Drupal's Scalability Makeover - You give up some control and you get back scalability
Drupal 7 is having a scalability makeover. Karoly Negyesi, Drupal Core Developer and Public Development Team Lead, explains the process in this video: Drupal 7 APIs, scalability mindset. Karoly states the general theme of the changes as: You give up some control and you get back scalability. An interesting comment on the politics of scalability?
Makeover may not be quite the right word though. A makeover implies a cosmetic change, looking better by changing the surface. Drupal's changes will go deeper than that, right to Drupal's core. It's a genuine and authentic change that will hopefully allow one of the Internet's most venerable Content Management Systems (CMSs) to compete with a constant stream of younger and sexier models.

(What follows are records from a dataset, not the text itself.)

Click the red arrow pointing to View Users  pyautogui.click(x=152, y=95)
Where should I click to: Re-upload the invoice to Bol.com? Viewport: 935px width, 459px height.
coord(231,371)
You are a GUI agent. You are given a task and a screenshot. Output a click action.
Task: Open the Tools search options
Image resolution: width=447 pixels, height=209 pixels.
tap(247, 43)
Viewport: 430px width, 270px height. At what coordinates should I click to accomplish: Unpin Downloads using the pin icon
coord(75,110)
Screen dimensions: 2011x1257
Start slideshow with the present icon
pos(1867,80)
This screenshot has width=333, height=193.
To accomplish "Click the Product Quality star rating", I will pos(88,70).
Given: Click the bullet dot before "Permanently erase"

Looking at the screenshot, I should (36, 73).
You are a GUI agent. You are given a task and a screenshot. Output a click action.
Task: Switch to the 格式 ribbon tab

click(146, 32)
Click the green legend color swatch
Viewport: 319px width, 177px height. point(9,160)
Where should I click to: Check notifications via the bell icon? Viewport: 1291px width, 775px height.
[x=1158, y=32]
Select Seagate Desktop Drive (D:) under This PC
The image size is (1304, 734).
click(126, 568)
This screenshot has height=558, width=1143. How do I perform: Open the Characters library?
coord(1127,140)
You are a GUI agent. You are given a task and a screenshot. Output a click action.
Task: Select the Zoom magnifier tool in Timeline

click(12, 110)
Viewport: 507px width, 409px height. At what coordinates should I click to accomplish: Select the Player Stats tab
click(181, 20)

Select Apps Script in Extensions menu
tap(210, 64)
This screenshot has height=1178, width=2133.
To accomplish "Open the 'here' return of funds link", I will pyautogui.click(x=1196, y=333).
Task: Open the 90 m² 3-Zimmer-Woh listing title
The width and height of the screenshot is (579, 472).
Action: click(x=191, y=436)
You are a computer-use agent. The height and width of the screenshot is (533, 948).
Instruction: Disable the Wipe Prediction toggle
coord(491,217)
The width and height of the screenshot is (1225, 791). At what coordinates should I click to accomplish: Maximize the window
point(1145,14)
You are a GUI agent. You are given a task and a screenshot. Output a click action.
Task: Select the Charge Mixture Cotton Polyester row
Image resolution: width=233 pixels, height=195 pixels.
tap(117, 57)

Drupal is based on an older LAMP stack approach where PHP modules are scooped up and merged together each time a request is made to Drupal. Drupal's most intriguing idea is how it is built, expands, and changes by weaving together a single system out of individual components called modules. Built-in modules include comments, RSS, contact forms, forums, and Clean URLs. Add in modules include things like CSE to add Google's Custom Search Engine, modules to add in AdSense, CAPTCHA, and Sitemaps. Drupal establishes AOP extension points that allow modules to work remarkably well together, creating a site that feels like one single site even though it has been constructed from dozens of modules hunted and gathered from all over the digital world.
The problem is the PHP code can directly access the database and directly render to the UI, there is little required layering. Part of Drupal's amazing configurability and extensibility has been how easy it is for everything to work together by changing the database. But when there's no layering it's almost impossible to optimize the system. If you have 20 different modules they each can make 20 separate calls to the database when what we really want is one call. And because of the direct SQL access when the number of writes increases there's no systematic way to distribute the writes across multiple servers. So we see as Drupal sites grow in the number of modules and the number of users both performance and scalability tank.
The younger models architect their systems differently. Sites like Google, Amazon, Facebook are written terms of an API and a framework, a service based approach. Using a service based approach the web tier can be programmed in terms of services that themselves are scalable so the entire system is scalable. When the API is skipped there are no leverage points that can be made to scale. It becomes a big ball of mud.
More layering and more APIs is exactly the direction Drupal is taking. Exactly how is Drupal changing?
- Forget SQL use APIs. Delegate control over what's happening to the API. This allows your site to scale. APIs in Drupal have historically been thought of as an inconvenience to be bypassed. You could just write a database query and dump something to the screen. Not with Drupal 7. The UI is seconary. Drupal 7 can be run without the UI because everything now is done through APIs. Previously some operations could only be done through the UI.
- New Database Layer. For modifications there's a new query builder that allows tricks to be done to enable writing more to the database.
- Queue. Queue API allows queueing jobs to be executed on a grid. For example, the aggregator in cron when handling several hundred feeds fails, it never finishes. In the new version the RSS feeds are put in the queue and processed when there's time. This type of asynchronous processing is at the heart of many of today's largest systems.
- Tests. Extensive unit tests are being developed to catch bugs. Previously testing was largely through UIs. Developers of new modules are encouraged to write tests.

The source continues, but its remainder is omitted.